[Saved data entries]
○ ○ ○ ○

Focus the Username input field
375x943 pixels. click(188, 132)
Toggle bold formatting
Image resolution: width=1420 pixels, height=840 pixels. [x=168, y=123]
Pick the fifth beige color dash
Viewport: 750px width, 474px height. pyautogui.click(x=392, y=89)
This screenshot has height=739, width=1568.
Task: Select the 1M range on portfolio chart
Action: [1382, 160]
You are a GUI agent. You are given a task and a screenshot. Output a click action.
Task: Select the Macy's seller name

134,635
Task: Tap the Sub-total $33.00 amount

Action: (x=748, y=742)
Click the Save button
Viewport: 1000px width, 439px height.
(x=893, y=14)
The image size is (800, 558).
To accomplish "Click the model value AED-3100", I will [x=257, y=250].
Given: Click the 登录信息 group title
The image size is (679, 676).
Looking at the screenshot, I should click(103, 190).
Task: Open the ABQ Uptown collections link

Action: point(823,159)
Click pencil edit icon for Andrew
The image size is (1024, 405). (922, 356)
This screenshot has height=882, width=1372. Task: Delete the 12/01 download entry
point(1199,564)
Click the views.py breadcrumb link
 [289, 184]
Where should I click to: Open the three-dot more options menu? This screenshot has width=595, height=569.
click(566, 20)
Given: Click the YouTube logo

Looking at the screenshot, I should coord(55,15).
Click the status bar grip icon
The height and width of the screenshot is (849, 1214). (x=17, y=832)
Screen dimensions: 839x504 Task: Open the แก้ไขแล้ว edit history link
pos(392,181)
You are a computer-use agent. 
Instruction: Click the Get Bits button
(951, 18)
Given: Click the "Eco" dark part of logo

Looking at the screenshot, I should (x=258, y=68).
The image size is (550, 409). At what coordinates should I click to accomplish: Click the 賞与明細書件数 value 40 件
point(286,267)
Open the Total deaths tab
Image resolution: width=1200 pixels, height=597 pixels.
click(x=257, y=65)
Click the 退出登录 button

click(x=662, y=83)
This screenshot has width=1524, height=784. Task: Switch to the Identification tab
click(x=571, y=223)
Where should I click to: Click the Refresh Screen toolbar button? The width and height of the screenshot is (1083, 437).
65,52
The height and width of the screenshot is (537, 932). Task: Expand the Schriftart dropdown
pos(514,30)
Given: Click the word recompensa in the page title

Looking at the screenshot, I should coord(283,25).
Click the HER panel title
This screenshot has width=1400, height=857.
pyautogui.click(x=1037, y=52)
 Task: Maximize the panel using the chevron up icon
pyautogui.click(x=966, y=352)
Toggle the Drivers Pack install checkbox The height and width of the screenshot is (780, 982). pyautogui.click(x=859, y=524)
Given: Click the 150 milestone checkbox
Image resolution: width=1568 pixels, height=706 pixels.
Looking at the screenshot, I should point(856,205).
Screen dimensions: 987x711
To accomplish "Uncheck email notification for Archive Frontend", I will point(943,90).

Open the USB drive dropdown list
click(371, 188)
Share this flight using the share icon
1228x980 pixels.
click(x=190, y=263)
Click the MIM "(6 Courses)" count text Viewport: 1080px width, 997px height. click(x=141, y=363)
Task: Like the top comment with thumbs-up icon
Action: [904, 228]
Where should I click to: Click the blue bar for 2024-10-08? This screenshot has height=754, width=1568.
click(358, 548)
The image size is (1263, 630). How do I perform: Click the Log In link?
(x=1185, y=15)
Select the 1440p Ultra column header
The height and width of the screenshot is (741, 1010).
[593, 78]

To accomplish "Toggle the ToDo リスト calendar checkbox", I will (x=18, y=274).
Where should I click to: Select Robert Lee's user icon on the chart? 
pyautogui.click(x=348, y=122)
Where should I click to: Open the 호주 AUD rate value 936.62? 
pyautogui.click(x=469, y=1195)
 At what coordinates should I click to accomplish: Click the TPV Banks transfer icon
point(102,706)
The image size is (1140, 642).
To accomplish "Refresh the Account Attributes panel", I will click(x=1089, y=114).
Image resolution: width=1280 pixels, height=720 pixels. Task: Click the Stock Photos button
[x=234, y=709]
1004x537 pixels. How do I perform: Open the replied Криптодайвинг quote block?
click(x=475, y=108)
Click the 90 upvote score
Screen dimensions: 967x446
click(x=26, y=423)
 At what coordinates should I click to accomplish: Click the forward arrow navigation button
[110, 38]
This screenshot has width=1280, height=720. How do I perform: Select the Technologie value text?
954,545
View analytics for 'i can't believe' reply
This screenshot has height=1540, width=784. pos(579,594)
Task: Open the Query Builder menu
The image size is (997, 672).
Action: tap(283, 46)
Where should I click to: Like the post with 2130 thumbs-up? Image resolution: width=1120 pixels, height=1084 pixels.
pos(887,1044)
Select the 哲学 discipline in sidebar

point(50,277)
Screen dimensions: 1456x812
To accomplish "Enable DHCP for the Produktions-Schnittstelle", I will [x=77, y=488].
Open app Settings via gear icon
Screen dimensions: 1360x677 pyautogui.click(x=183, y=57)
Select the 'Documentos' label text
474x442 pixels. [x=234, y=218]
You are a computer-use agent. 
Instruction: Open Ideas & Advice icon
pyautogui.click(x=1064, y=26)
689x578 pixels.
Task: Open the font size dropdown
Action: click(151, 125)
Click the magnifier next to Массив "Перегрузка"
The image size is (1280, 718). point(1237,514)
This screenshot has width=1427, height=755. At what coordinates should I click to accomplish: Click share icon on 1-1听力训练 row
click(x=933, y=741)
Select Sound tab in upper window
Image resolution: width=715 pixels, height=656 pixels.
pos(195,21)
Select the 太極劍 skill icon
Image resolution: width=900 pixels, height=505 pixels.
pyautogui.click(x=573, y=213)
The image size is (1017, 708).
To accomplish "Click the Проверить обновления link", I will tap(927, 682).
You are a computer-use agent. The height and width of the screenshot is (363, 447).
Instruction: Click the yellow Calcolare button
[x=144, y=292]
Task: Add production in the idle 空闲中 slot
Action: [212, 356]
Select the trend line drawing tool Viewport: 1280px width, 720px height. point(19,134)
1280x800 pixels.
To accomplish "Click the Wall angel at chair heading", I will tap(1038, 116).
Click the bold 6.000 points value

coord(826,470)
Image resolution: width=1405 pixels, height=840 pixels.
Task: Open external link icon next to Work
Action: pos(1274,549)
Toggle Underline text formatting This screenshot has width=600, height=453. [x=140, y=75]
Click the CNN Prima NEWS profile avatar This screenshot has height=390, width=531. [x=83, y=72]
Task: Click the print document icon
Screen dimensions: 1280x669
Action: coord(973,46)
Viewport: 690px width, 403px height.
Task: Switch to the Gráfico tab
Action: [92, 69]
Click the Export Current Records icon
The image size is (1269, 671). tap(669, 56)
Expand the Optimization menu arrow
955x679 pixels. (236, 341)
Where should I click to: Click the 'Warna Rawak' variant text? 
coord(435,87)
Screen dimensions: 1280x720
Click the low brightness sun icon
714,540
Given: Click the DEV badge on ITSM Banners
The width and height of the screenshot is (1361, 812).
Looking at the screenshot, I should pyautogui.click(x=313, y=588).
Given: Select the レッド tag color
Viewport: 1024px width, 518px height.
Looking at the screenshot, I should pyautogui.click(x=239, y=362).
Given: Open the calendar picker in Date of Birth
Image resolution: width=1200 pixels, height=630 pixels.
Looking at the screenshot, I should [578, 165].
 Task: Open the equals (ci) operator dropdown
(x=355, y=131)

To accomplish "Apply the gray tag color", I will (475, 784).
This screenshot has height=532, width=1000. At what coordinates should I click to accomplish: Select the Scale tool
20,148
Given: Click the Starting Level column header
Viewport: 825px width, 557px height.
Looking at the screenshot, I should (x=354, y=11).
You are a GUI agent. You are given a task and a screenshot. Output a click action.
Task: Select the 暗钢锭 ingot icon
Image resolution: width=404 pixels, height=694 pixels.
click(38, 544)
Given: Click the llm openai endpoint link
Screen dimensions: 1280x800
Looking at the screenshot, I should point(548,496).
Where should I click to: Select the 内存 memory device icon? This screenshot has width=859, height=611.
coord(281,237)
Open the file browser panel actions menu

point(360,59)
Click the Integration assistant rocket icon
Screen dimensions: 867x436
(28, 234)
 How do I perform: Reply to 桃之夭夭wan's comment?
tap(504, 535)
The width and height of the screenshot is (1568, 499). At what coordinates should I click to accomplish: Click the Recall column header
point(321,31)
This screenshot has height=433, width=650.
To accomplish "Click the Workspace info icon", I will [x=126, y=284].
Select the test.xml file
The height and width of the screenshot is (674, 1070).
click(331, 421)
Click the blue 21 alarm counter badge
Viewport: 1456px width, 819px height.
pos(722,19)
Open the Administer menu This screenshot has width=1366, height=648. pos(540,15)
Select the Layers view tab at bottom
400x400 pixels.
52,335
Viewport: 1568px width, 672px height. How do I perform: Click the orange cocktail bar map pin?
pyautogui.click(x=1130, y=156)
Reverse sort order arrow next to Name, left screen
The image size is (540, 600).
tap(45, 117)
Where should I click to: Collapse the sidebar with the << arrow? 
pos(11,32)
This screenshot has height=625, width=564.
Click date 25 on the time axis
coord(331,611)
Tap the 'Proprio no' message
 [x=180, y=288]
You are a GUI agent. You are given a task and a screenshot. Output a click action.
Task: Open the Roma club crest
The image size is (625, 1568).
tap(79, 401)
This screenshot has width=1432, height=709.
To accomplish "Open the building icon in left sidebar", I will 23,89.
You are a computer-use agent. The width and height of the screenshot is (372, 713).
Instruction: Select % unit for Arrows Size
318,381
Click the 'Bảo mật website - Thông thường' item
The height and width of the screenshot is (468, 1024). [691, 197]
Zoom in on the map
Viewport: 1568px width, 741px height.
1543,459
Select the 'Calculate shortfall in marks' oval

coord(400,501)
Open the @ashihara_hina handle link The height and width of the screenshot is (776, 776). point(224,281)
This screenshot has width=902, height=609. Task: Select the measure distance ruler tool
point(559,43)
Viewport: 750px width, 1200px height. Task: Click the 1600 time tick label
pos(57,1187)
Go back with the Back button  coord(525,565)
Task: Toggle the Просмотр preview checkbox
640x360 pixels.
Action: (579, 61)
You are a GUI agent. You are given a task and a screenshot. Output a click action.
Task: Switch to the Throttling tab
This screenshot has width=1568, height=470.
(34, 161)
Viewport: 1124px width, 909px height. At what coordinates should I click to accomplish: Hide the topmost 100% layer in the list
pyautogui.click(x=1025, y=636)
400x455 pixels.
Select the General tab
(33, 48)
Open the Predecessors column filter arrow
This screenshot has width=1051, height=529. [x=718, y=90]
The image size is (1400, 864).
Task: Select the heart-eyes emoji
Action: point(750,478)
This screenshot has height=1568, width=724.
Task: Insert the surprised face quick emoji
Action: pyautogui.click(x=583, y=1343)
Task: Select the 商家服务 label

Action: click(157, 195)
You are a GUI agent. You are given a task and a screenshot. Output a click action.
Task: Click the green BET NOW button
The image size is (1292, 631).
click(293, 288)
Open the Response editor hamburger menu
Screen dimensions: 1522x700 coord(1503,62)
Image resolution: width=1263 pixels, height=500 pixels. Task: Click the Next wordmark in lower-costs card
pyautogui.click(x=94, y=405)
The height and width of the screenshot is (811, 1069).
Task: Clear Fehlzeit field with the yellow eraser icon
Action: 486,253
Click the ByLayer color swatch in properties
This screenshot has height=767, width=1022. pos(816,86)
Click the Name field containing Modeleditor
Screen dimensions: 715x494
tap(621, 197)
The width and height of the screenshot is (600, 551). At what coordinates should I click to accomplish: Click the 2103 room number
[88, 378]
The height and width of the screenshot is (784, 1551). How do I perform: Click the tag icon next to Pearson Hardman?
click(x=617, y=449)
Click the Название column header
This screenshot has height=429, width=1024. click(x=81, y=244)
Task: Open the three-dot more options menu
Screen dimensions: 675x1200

○ ○ ○ ○

Take the lines above from the one containing "Open app Settings via gear icon" down to the one containing "1280x800 pixels.", and transcribe them exactly, both ends included.

RESPONSE FOR THIS EXERCISE:
Open app Settings via gear icon
Screen dimensions: 1360x677 pyautogui.click(x=183, y=57)
Select the 'Documentos' label text
474x442 pixels. [x=234, y=218]
You are a computer-use agent. 
Instruction: Open Ideas & Advice icon
pyautogui.click(x=1064, y=26)
689x578 pixels.
Task: Open the font size dropdown
Action: click(151, 125)
Click the magnifier next to Массив "Перегрузка"
The image size is (1280, 718). point(1237,514)
This screenshot has width=1427, height=755. At what coordinates should I click to accomplish: Click share icon on 1-1听力训练 row
click(x=933, y=741)
Select Sound tab in upper window
Image resolution: width=715 pixels, height=656 pixels.
pos(195,21)
Select the 太極劍 skill icon
Image resolution: width=900 pixels, height=505 pixels.
pyautogui.click(x=573, y=213)
The image size is (1017, 708).
To accomplish "Click the Проверить обновления link", I will tap(927, 682).
You are a computer-use agent. The height and width of the screenshot is (363, 447).
Instruction: Click the yellow Calcolare button
[x=144, y=292]
Task: Add production in the idle 空闲中 slot
Action: [212, 356]
Select the trend line drawing tool Viewport: 1280px width, 720px height. point(19,134)
1280x800 pixels.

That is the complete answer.